La respuesta a la interrogante que encabeza este escrito requiere considerar la existencia de diversos tipos de petróleo: súper ligeros, ligeros, medianos, pesados y extra pesados; nuestro Sistema Nacional de Refinación (SNR) tiene una infraestructura diseñada para el procesamiento de crudo ligero y la producción de ese tipo de crudo en México es insuficiente para cubrir la demanda nacional, la obtención promedio diaria de crudo de acuerdo a su grado de pureza en 2017 fue: 1049 miles de barriles de crudo pesado, 689 miles de barriles de crudo ligero y 210 miles de barriles de crudo súper ligero; consecuentemente para cubrir la demanda de gasolina el país necesita comprar al exterior.

Un breve análisis de la balanza comercial petrolera para 2017 muestra en primera instancia un saldo negativo, en promedio se exportaron diariamente mil 69 barriles de crudo Maya (pesado), 86 mil de barriles de crudo Istmo (ligero) y 19 mil de barriles de crudo Olmeca (súper ligero), el 68 por ciento de las exportaciones totales se destinaron a América, y el 11 por ciento a Europa; la importación promedio de barriles de gasolina por día ha sido: 505 mil barriles de 2016, 570 mil barriles en 2017 y 594 mil de barriles para el periodo enero-agosto 2018; el precio promedio de las exportaciones muestra gran inestabilidad en el tiempo, la evolución de precio en dólares por barril es: 85.48 en 2014, 43.12 en 2015, 35.65 en 2016, 46.76 en 2017 y 63.71 en el periodo enero-agosto 2018.

Los datos de Petróleos Mexicanos (Pemex) muestran una tendencia creciente del consumo interno, acompañada de una caída de la producción, esta última impulsada por las características propias del petróleo mexicano, nuestro petróleo es muy pesado, por lo que la importación de crudo ligero (es el que se puede procesar en las refinerías mexicanas) y gasolinas es por ahora lo más viable.
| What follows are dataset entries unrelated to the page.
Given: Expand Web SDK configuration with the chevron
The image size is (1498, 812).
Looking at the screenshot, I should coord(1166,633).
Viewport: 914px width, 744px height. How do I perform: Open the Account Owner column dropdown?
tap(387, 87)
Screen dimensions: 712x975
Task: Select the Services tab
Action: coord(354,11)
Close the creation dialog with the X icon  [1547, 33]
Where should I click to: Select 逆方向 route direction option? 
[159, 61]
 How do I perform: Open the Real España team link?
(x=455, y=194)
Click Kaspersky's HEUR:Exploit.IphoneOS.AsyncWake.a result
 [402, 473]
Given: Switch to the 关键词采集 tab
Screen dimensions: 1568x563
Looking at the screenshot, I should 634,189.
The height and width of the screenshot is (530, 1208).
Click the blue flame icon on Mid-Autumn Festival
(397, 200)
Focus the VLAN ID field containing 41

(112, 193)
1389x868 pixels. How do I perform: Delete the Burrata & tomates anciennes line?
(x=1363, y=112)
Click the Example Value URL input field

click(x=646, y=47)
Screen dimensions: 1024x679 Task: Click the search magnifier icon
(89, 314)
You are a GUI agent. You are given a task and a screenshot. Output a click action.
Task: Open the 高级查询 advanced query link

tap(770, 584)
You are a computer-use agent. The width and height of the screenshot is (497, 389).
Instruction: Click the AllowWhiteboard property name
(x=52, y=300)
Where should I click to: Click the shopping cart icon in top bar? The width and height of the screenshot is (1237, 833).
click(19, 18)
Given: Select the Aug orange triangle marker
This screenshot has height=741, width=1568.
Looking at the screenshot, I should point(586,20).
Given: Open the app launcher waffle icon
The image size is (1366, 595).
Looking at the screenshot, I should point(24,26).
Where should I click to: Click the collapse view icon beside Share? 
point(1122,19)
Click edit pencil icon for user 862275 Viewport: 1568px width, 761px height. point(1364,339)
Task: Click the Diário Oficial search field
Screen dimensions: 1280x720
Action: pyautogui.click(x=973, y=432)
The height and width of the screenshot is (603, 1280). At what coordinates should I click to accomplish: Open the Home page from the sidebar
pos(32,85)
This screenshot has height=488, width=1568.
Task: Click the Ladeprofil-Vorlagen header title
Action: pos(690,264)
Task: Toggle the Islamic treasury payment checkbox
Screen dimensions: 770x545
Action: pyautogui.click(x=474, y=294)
La producción de Pemex lleva varios años con una tendencia negativa, lo cual obliga a destinar mayores recursos a la exploración y refinación del petróleo, es importante que la compañía aproveche los lapsos de precios internacionales de petróleo elevados para el fomento de la inversión en infraestructura; una buena noticia al respecto es que el 9 de octubre del presente año, Pemex notificó el descubrimiento de reservas petroleras en aguas someras del golfo de México, se prevé que con la inversión necesaria (10 millones de dólares aproximadamente) emprenderán la producción de crudo ligero en dos años, conteniendo la caída de la producción petrolera en México.